### EXERCISE INSTRUCTIONS:
Set down every line of the listing below exactly, omitting the pictures.

### THE INPUT:

——————————

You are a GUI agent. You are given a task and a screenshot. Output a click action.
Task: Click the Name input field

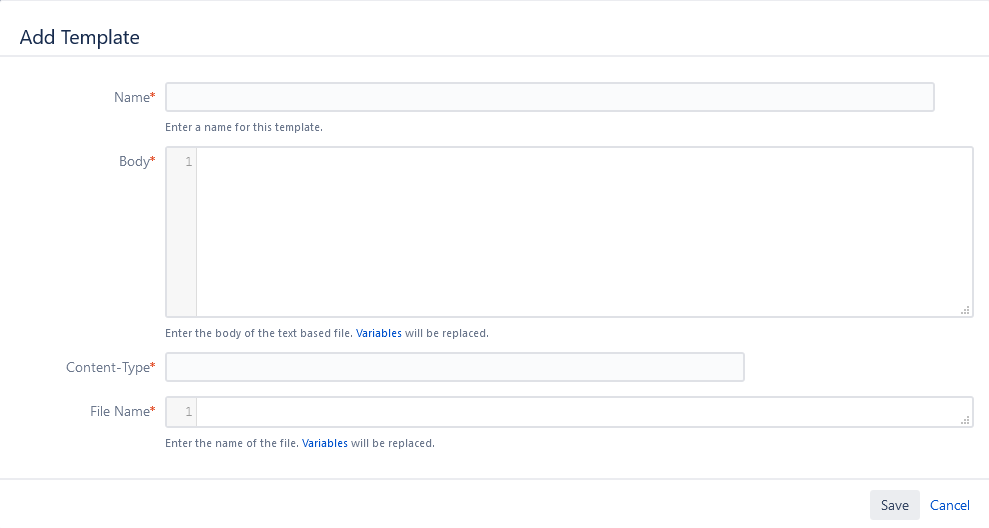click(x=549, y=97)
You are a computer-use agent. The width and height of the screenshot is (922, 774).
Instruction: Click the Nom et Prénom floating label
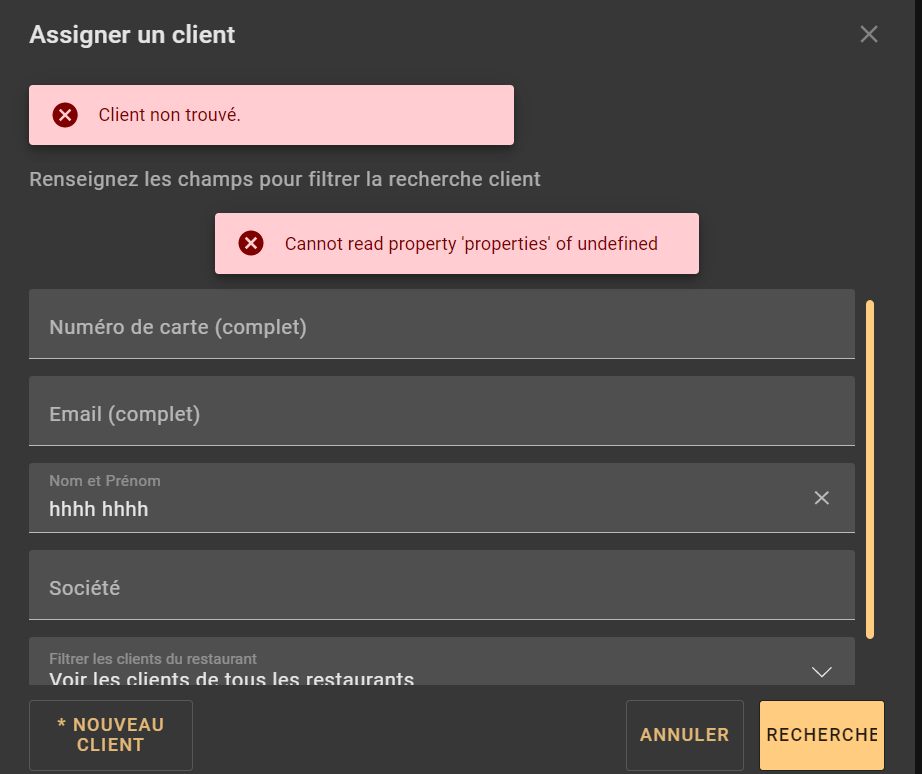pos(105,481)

——————————

### WRITTEN RESPONSE:
You are a GUI agent. You are given a task and a screenshot. Output a click action.
Task: Click the Name input field

click(x=549, y=97)
You are a computer-use agent. The width and height of the screenshot is (922, 774).
Instruction: Click the Nom et Prénom floating label
pos(105,481)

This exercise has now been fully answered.